Otherwise; up to the USA everything was really fine and in contrast to other participants of our group tour we really had no major technical problems. The pendulum of the perhab rod on the front axle slipped away at Ushuaia/Feuerland could be repaired on the way and an additionally installed washer keeps the pendulum in the right place since then.
Whether it was luck or the general quality of the vehicle; we don’t know!
Only in the USA, where the necessary spare parts were available, was the front right wheel bearing replaced, new brake pads fitted and the adapter to the brake cylinder replaced at the rear left. The guide pin of the brake adapter was blocked and could no longer be moved.
On the front propshaft, the sealing rubber on the CV joint came apart and the joint got a lot of dust and dirt, so that the play increased every day. Jeep wanted to sell me a whole propshaft for about $1’200. In the aftermarket I finally found the right spare part for a fraction of the amount and probably still have the better CV joint.
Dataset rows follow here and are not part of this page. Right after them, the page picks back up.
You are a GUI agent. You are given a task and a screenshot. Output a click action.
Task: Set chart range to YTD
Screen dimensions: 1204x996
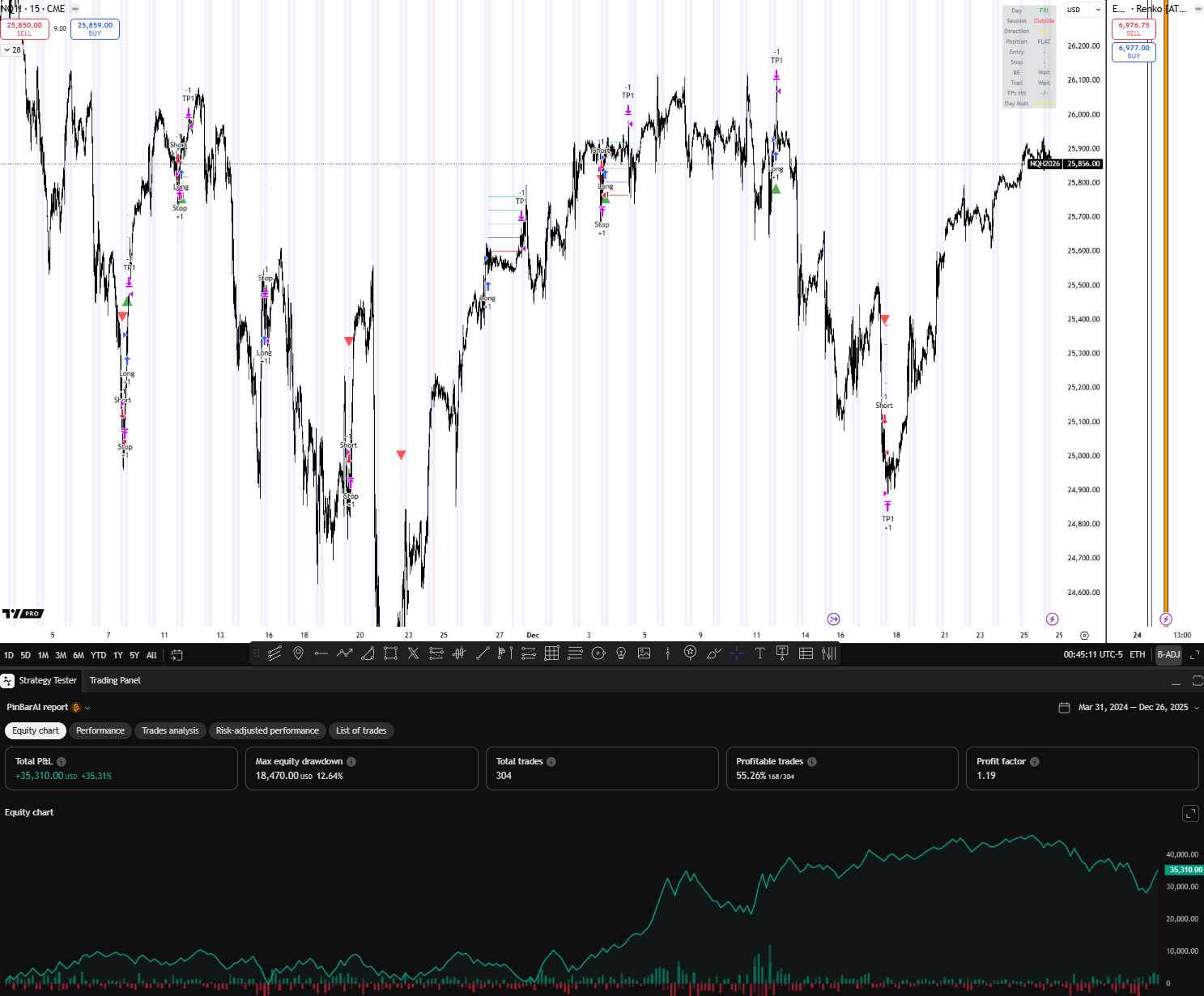(x=98, y=655)
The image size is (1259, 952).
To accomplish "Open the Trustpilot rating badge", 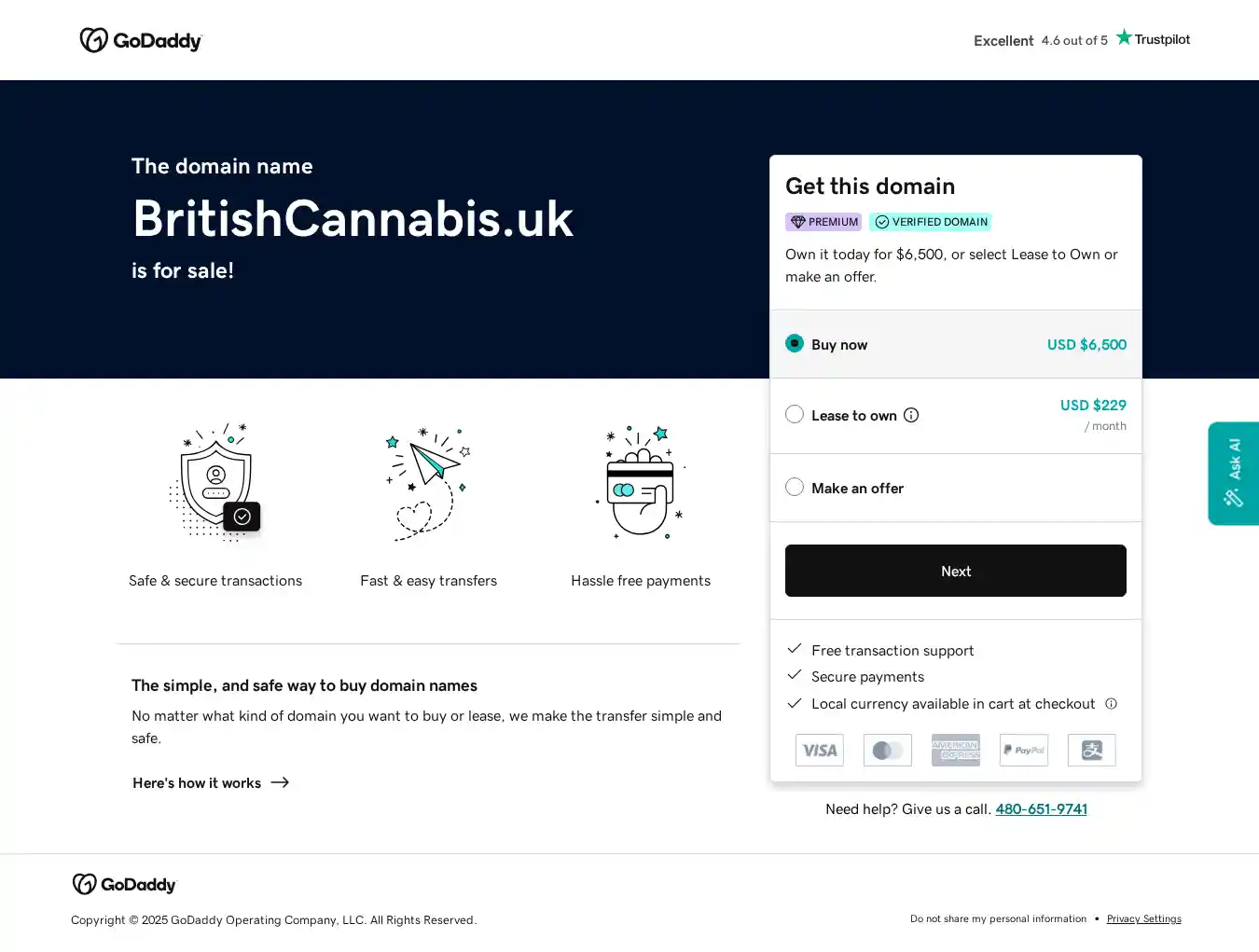I will (x=1082, y=40).
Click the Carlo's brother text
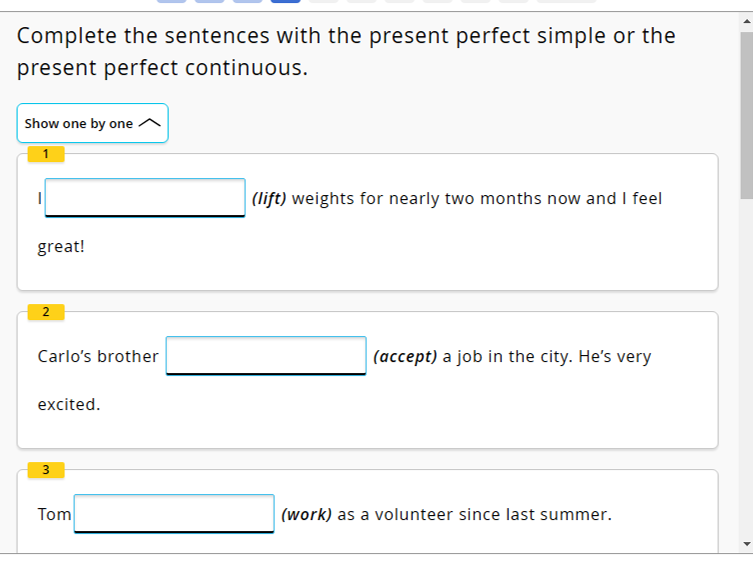 98,356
After this work, all of which I did myself, I finally set off on a great voyage of discovery in the southwestern states of the USA.
August and september 2022
Repairs and maintenance
At the end of August our Jeep was put through its paces at Allrad Pauli in Buchloe – a specialist for Jeep Wranglers. Finally, our mobile home must not only pass the Swiss technical inspection, but also master for the next x-thousand kilometers without major problems in South America. Anyway, the 85’000 kilometers over “hill and dale” left their marks and we did not always spare the fully loaded car.
The following work was done:
- Periodic service, i.e. change of all oils and filters
- Cleaning of the injectors (engine).
- Brake pads replaced.
- Replaced flat belt on engine and associated belt tensioner.
- Replaced the steering push rod as there was too much play in the bearings.
The constant overheating of the gearbox was also investigated more closely Peter Pauli suggested that we change the gearbox. In South America, we have to be able to rely on functioning technology. A repair of the transmission would only hinder our trip and possibly mean the end, since probably in South America no replacement transmission for our Jeep could be available. The stored old malfunction was a mystery even for the professional and cannot bode well.
While the transmission will not be replaced with an 8-speed automatic – would really be the “ultimate” – a revised and strengthened 5-speed will certainly and reliably continue to serve us.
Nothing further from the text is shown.